Over one million people are benefiting from 419 new non-charging cash machines installed in low-income areas throughout the UK in the last 18 months, Economic Secretary to the Treasury, Kitty Ussher MP and Treasury Select Committee Chairman, John McFall MP announced today.
This substantial progress is the result of a joint initiative between HM Treasury and the ATM working group, chaired by John McFall.
Kitty Ussher and John McFall announced that:
- 419 new free access cash machines are now operating in low income areas;
- A further 143 locations for free access cash machines have been identified and are planned for end- 2008;
- These 562 free cash machines will benefit around 1.3m residents who as a result will not have to pay charges or to travel outside their community to withdraw cash; and
- Work continues to ensure there is a free access cash machine in every identified target area.
Kitty Ussher said: "This initiative means that over one million people in low income areas no longer have to pay to get hold of their money. This is real progress in our campaign for access to free cash machines in neighbourhoods up and down the country and a step forward for financial inclusion.
"When people have to pay to get their hands on their own money it excludes them from the financial system and these real costs are often borne by those who can least afford it. These new cash machines will help individuals on low incomes to access financial services as easily and cheaply as possible.
"I am also pleased that the ATM industry had made real steps to improve its signs on cash machines so that it is absolutely clear at a glance whether the machine is free or charging.

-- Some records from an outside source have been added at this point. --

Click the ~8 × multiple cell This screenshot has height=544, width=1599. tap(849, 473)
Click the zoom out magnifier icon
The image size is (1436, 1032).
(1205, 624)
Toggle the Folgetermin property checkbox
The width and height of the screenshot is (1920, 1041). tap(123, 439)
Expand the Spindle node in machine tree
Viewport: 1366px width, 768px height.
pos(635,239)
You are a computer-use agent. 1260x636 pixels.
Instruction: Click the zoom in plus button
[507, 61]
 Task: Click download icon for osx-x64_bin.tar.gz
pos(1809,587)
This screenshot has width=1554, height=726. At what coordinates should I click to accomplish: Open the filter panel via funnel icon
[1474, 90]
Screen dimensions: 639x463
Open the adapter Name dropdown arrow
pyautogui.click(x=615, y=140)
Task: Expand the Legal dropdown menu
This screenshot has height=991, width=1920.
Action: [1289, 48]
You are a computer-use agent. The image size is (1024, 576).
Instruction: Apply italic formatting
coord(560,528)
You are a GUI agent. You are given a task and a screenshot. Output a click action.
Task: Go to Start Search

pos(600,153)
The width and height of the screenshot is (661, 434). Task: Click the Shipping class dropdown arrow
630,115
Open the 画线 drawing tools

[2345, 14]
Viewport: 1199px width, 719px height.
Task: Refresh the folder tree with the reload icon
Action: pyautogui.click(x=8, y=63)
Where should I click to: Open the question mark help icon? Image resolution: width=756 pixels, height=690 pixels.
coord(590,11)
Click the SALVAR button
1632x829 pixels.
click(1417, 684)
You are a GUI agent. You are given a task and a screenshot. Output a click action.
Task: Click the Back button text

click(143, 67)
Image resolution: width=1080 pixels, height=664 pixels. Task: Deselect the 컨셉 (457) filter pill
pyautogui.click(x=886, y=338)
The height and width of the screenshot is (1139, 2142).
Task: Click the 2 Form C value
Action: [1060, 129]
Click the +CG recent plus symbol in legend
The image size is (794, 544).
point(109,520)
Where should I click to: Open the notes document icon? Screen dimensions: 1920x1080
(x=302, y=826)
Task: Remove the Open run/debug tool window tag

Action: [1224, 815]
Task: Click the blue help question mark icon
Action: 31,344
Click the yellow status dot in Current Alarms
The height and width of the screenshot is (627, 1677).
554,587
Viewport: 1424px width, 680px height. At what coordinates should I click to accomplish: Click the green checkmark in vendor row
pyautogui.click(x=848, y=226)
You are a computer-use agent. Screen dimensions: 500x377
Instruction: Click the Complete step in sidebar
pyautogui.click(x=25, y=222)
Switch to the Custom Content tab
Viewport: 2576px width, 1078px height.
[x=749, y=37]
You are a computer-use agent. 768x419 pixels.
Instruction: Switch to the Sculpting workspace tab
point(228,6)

"When this initiative is completed and all of the free-to-use machines are in place, around two million low-income Britons will benefit - a fantastic result and I would like to thank all the parties involved for their efforts in make sure this happened."
John McFall said: "In today's society, financial exclusion can lead to social exclusion, as it makes worse the problems that people in low-income areas face. It is vital that every family can access the basic financial services, such as bank accounts and cash machines, which many of us take for granted. This free-to-access ATMs initiative has allowed 1.3 million people in low-income areas to benefit - an outstanding achievement.
"A number of the new cash machines have proven so popular that they now no longer require funding from the scheme-proof that these machines were much needed, and are making a real difference to the communities in which they are located.
"The efforts put in by all those involved in the initiative-in particular, LINK and the cash machine operators-have been commendable. The Treasury Select Committee has worked hard to keep financial inclusion on the agenda for many years now, and I am delighted that, with the help of the Government and the financial services industry, this hard work is paying off."
LINK, the operator of the UK cash machine network, has been coordinating efforts to place the cash machines in low-income areas, and enforcing the rules on cash machine charging and signage.
Kitty Ussher and John McFall also praised the work of LINK to update screen information and make changes to external signage at the majority of pay-to-use cash machines. This ensures that charging machines meet good practice standards for "at a glance" signage, enabling customers to quickly and easily distinguish between charging and non-charging machines.